Keywords: biocatalysis, aldol reaction, aldolases, β-hydroxyaldehydes, carboligases
The aldol reaction is one of the most important methodologies for the straightforward construction of carbon–carbon bonds in synthetic organic chemistry.1 This reaction allows complex chiral compounds to be rapidly assembled from simpler building blocks. Enzyme catalysis by using native and engineered aldolases offers a powerful strategy to perform this transformation.2 With the discovery and engineering of novel aldolase activities, an increasing number of applications of aldolases in stereoselective synthesis have been reported.2e,2i Despite the rapidly expanding biocatalytic toolbox, aldolases that can use various aromatic aldehydes as acceptors for acetaldehyde addition are rare.2f−2h Such aldolases would provide an attractive synthetic tool for the preparation of chiral precursors to various biologically active compounds and drug molecules.
Our group has previously reported that the enzyme 4-oxalocrotonate tautomerase (4-OT) from Pseudomonas putida mt-2 promiscuously catalyzes the cross-condensation of acetaldehyde (1) with benzaldehyde (2a) to give cinnamaldehyde (4a) (Scheme 1).3 It has been shown that 4-OT catalyzes both the initial aldol addition to yield 3-hydroxy-3-phenylpropanal (3a) as well as the subsequent rapid dehydration of 3a to give 4a, preventing the accumulation of chiral aldol adduct 3a in the reaction mixture.3a Rahimi and co-workers applied mutability landscape-guided protein engineering to further improve this promiscuous aldolase activity of 4-OT. This resulted in the identification of a double mutant, 4-OT M45T/F50A, with a remarkable 3300-fold improved catalytic efficiency (in terms of kcat/Km) over wild-type 4-OT.3b
Scheme 1. 4-OT Catalyzed Aldol Condensation of Acetaldehyde (1) with Benzaldehyde (2a) To Yield Cinnamaldehyde (4a).

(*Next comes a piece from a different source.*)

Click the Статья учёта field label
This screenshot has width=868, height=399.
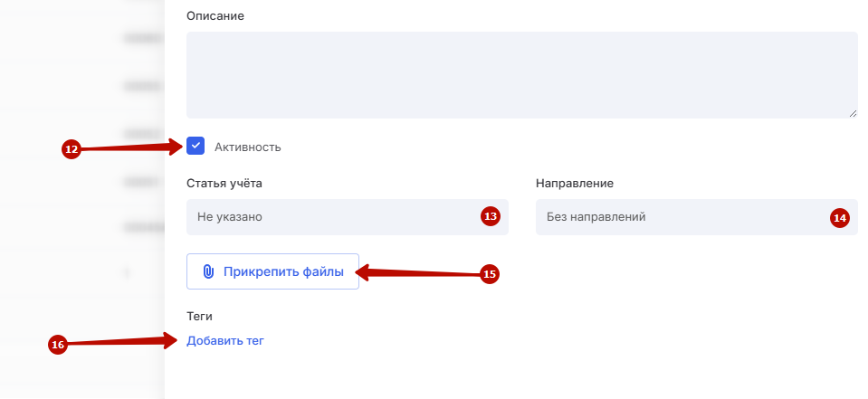click(224, 183)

Although cinnamaldehydes are valuable synthons in their own right, we were especially interested in the enzymatic preparation of chiral aromatic β-hydroxyaldehydes and the corresponding 1,3-diols, which are important precursors to various natural products, bioactive compounds, and drugs (Figure 1).4,5 We envisioned that these chiral aldol adducts could be constructed by the enzymatic addition of acetaldehyde to selected aromatic aldehydes, yielding β-hydroxyaldehydes that are not (or slowly) dehydrated, allowing their accumulation in the reaction mixture. Chemical reduction of the enzymatically prepared aromatic β-hydroxyaldehydes would provide access to the corresponding aromatic 1,3-diols, which are key intermediates in the synthesis of drugs such as Fluoxetine (Figure 1).5
Figure 1.
Chiral aromatic β-hydroxyaldehydes and cinnamaldehydes are valuable precursors to biologically active compounds and drugs.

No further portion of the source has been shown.